** Opening SUPPLIED DATA block **
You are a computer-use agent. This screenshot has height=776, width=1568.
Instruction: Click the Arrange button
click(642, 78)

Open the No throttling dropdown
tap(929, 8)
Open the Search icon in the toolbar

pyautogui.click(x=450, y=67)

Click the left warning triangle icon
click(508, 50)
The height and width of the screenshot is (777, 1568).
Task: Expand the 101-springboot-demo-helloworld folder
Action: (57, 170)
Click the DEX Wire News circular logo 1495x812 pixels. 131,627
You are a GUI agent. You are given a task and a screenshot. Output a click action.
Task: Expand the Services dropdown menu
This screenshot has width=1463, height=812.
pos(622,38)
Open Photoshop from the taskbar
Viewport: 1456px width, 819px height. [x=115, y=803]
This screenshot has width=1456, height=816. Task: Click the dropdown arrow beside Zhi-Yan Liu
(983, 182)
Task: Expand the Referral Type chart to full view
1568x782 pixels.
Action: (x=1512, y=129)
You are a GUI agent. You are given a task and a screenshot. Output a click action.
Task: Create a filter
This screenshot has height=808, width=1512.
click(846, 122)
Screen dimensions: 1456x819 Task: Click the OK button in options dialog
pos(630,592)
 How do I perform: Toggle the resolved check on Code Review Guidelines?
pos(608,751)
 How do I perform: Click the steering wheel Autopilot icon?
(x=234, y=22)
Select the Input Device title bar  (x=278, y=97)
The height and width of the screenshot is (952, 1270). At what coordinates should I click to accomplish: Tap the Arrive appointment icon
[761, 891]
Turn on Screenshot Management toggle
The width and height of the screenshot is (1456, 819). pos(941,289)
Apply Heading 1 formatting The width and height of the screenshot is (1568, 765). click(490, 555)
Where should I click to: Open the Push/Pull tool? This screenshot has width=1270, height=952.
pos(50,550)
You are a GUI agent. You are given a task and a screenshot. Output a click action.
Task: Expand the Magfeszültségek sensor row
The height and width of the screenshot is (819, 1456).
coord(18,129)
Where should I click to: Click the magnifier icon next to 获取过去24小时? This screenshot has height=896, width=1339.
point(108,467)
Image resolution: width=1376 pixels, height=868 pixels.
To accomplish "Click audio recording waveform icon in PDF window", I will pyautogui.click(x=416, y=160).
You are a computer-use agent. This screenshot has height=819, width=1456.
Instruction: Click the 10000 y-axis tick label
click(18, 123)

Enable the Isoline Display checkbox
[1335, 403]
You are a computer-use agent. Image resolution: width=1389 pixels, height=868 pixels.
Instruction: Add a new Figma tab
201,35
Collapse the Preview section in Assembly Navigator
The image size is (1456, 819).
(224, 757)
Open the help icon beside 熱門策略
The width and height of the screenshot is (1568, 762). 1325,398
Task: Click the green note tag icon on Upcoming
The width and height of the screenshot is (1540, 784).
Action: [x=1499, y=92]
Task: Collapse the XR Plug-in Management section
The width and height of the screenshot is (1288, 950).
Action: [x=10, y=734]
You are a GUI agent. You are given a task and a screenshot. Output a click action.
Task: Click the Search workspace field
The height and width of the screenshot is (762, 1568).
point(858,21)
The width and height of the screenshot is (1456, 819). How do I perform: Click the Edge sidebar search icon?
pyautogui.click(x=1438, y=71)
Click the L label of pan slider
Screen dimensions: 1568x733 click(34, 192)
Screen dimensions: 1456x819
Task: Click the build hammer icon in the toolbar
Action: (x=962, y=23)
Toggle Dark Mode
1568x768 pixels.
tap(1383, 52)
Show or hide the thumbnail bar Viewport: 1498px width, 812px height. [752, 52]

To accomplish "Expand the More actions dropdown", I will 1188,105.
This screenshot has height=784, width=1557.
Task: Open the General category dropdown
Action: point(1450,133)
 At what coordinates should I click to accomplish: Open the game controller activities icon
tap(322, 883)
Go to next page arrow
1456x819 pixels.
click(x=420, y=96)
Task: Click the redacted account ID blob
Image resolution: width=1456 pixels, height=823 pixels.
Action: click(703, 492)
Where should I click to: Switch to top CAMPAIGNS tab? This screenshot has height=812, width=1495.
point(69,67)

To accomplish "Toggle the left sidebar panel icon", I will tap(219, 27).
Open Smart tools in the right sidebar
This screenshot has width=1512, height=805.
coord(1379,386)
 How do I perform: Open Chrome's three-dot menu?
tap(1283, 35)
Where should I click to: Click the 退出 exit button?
** Closing SUPPLIED DATA block **
## AIM OF THE EXERCISE
Pull out all lines from the entries above in which the word "computer" appears.

## TASK SOLUTION
You are a computer-use agent. This screenshot has height=776, width=1568.
You are a computer-use agent. This screenshot has height=819, width=1456.
You are a computer-use agent. Image resolution: width=1389 pixels, height=868 pixels.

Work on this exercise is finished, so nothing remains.